Comparing the two teams, Toronto has a ghastly four players in the bottom 25 regarding "wins produced" (Andrea Bargnani, Jason Kapono, Roko Ukic and Jake Voskuhl) whereas Atlanta didn’t have a single one.

On the flip side, the Raptors Chris Bosh, Shawn Marion and Jose Calderon are all among the top 30 in the league in terms of wins produced, whereas the Hawks only have Mike Bibby.

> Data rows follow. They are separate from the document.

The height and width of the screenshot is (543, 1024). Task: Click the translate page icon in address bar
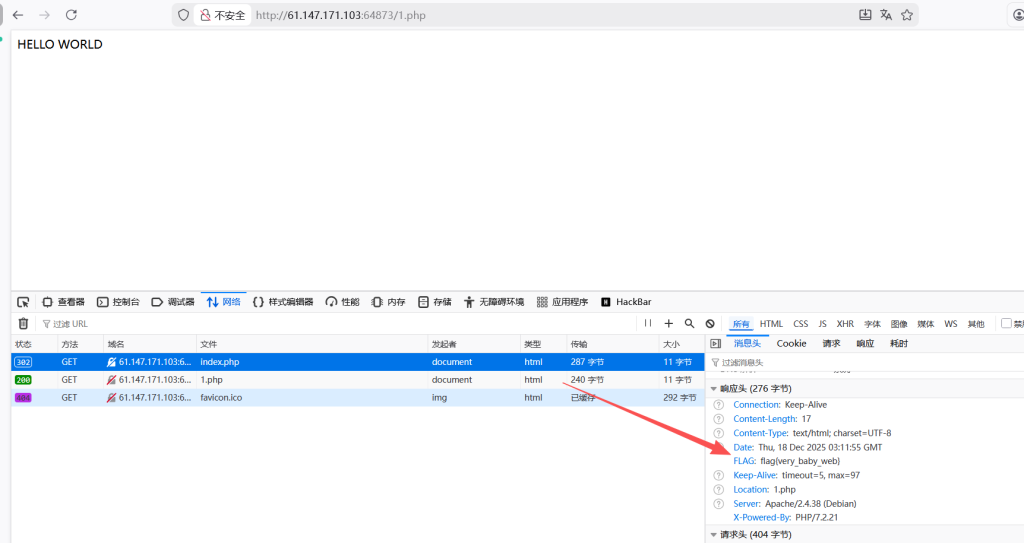pyautogui.click(x=886, y=15)
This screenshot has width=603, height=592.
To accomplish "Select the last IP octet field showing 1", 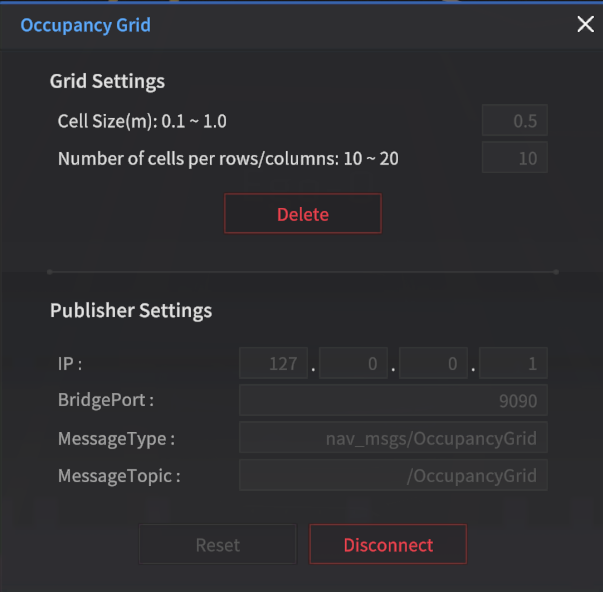I will point(513,364).
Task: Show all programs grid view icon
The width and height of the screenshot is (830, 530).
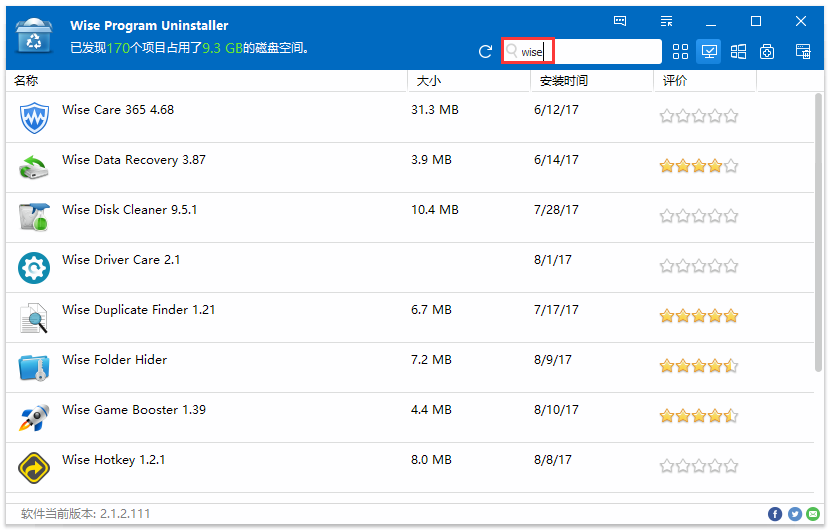Action: point(681,52)
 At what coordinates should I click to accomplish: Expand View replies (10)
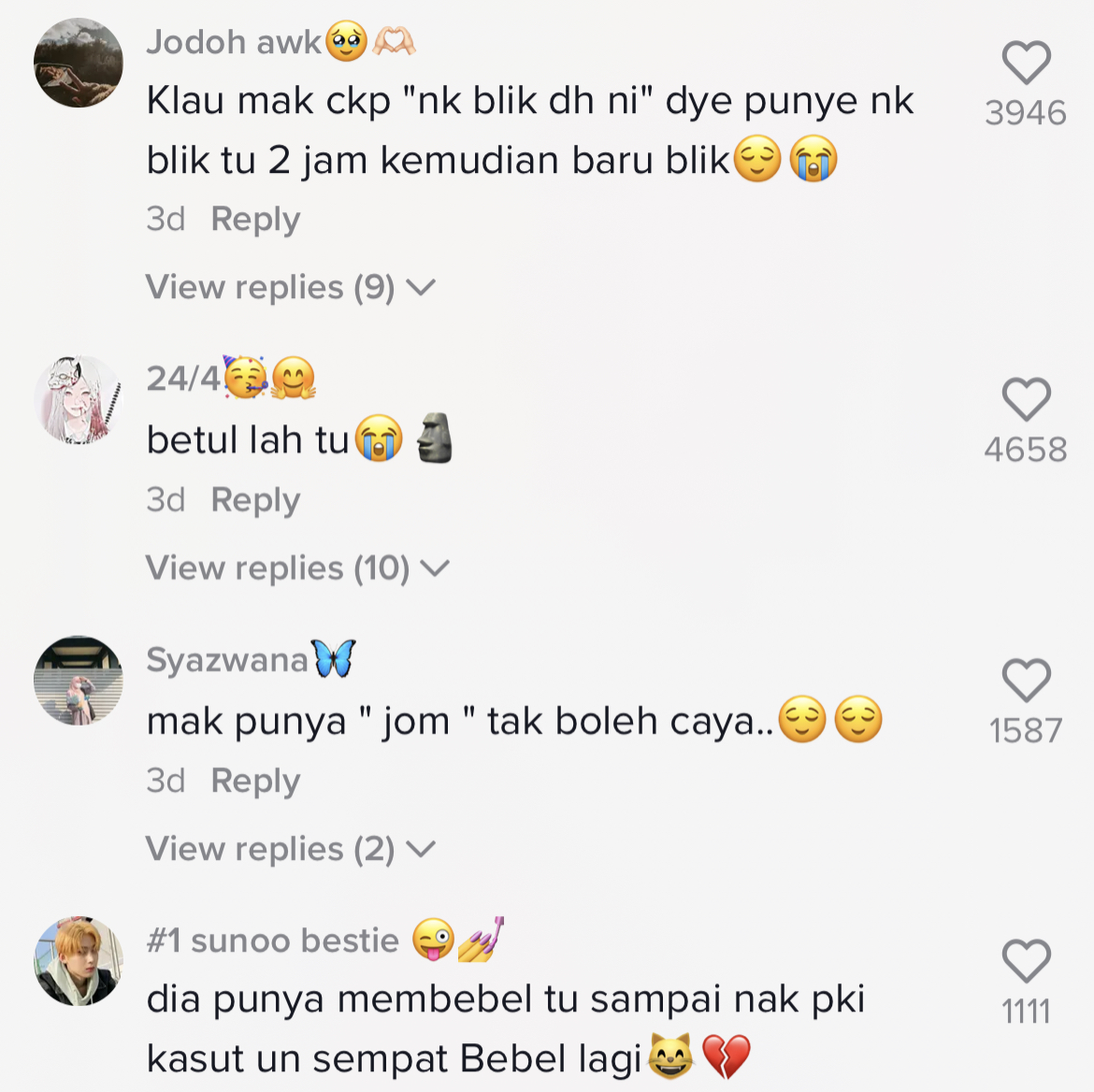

The problem is, much like with our previous analysis, the drop-off from TO’s top 3 is substantial. Atlanta again simply has players that produce a higher amount of wins than does Toronto. On average, each Hawk produced 1.62 wins. The Raptors? 1.43, and that difference is magnified if you take out the top 3 Raptors scores provided by Bosh, Calderon and Marion, and do the same for Philly by subtracting Bibby, Horford and Johnson. As was the case with our last analysis this shows that a good chunk of the Raptors’ starters are on par with most of the league, but the drop-off after that "ain’t pretty."

Advantage – Atlanta.

4) Conclusion:

So back to the basics here; was the final version of the Raptors worthy of fighting it out for a top four playoff seed with Atlanta?

I think from our overall analysis above, the answer is a resounding no.

That’s not to say that in a seven game series, the Raps couldn’t have won a game or two. But I think the difference in the end would have been defense. Many questioned if last spring’s Hawks club that took the eventual Champ Boston to seven games would even make the dance again. Many felt it was simply a poor match-up for the Celtics, not a result of anything the Hawks were doing as a collective unit.

However what many failed to notice is just how much this team has improved defensively over the past few seasons, and in every type of metric I examined, this point kept sticking out. You may not think it at first glance, but Atlanta was one of the better defensive teams in the league, something the Raptors certainly were not, even with Marion on board.

I think then based on these two sets of analysis, this and last week’s comparing the Raps to the 76ers, it’s quite evident that not only does Toronto need some major bench help, but they also need some major assistance on D.

Will these needs start to be addressed via the draft?

We might get the first glimpse of whether that’s the case in just over two weeks time when Toronto finds out just what spot they’ll be picking from.